Putin has called for an amicable settlement that would see Russia sign a peace treaty with Japan, and then talk about the possible return of two of the four disputed islands, including Shikotan and Habomai. Terms for such an accord were set out in a Soviet-Japanese declaration in 1956 that fell apart after the US stationed troops in Japan the following decade.

READ MORE

Abe has invested a large amount of political capital in ending what Japan sees as a Russian occupation of the Kurils, and has been talking up the prospects for his forthcoming meeting with Putin. In televised remarks over the new year holidays the Japanese leader asserted that 2019 would see a breakthrough in negotiations and that residents of the disputed islands should prepare for a change of ownership.

‘Misleading statements’

The Russian foreign ministry lost patience this week and summoned Toyohisa Kozuki, Japan's ambassador to Moscow, to complain that Tokyo was issuing "misleading statements" in a bid to impose its "own scenario" for a resolution of the conflict.

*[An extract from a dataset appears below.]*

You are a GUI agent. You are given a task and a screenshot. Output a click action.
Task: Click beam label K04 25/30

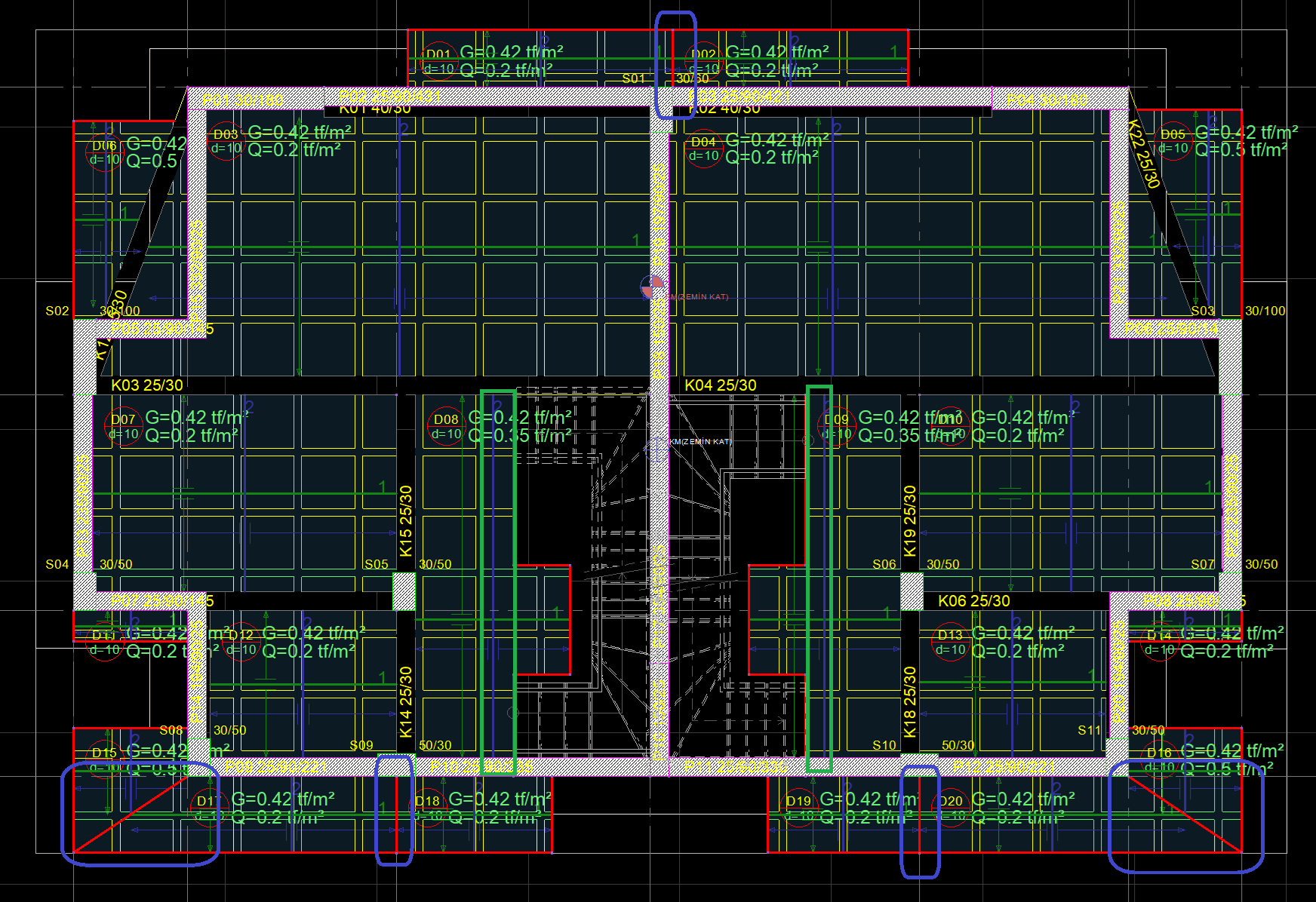tap(720, 385)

“Russia had not changed its position that the Kurils problem could only be resolved under conditions of a qualitatively new atmosphere in Russian-Japanese relations supported by the peoples of both countries and based on the recognition by Tokyo of the outcome of World War II, including the Russian Federation’s absolute sovereignty over the southern Kuril islands.”

The ministry’s angry outburst set the stage for tense talks with Toro Kono, the Japanese foreign minister, who arrives in Moscow this weekend to prepare the ground for the Putin-Abe meeting.

However, Russia, turning east to Asia for political and economic support as relations sour with the West, is unlikely to risk alienating Japan by calling a halt to the Kuril negotiations.

A rally against Russian-Japanese talks over the Kuril islands dispute  in Yuzhno-Sakhalinsk, Russia, in December. Photograph: Sergei Krasnoukhov/
A rally against Russian-Japanese talks over the Kuril islands dispute in Yuzhno-Sakhalinsk, Russia, in December. Photograph: Sergei Krasnoukhov/

Some commentators believe Putin might be ready to share control of the Kurils if Japan agrees to a set of tough demands, including the lifting of sanctions against Russia and a pledge to block any US military deployment on the islands.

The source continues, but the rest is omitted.